Her husband was able to cope with the disease, and now he is a healthy 66-year-old man. However, he did not stay at home after leaving work – according to his wife, this is what helped him maintain mental and physical health. He decided to take up singing, which he had dreamed of all his life, signed up for vocal classes and studies almost every day. Mary Peterson is sure that her husband is alive and well thanks to singing.

How to deal with the deterioration of health?Observing his friends and acquaintances, psychiatrist Harry Prosen notes: the healthiest of them are still working, doing volunteering, sports, and leading an active social life.

This, according to researchers, is the salvation from health problems in retirement. Pensioners need to fill the void that appears in their social and physical activity after leaving work – and with activities that stimulate them, says Dhawal Dave.

There is, of course, another option: you can continue to work.

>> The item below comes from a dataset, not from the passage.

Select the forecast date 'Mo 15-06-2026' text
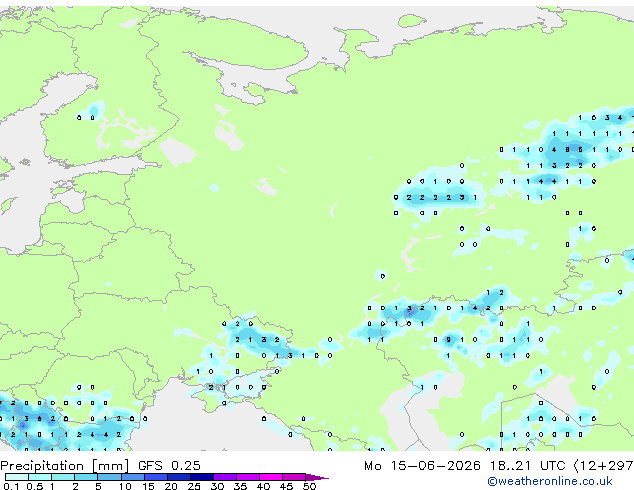The height and width of the screenshot is (490, 634). click(422, 466)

Gabriel Salgren notes: human life expectancy is now higher than ever. In many countries, people on average live up to 80 years or even longer, 10 years more than in 1960. All the less reason to retire at 65.

Salgren does not offer to work until you die right at your desk. He just thinks that it's not worth retiring suddenly. The best alternative for many, according to the expert, is a gradual reduction in workload. "It may be worth reviewing the socially accepted balance between work and retirement," he says. "Then we will have a chance to avoid some of the negative consequences of retirement."

Although Harry Prosen does not rule out that sooner or later he will stop taking patients, his plans include working in one capacity or another until a serious illness prevents this. "Of course, Alzheimer's can knock me down," he laughs, "but only over my dead body!"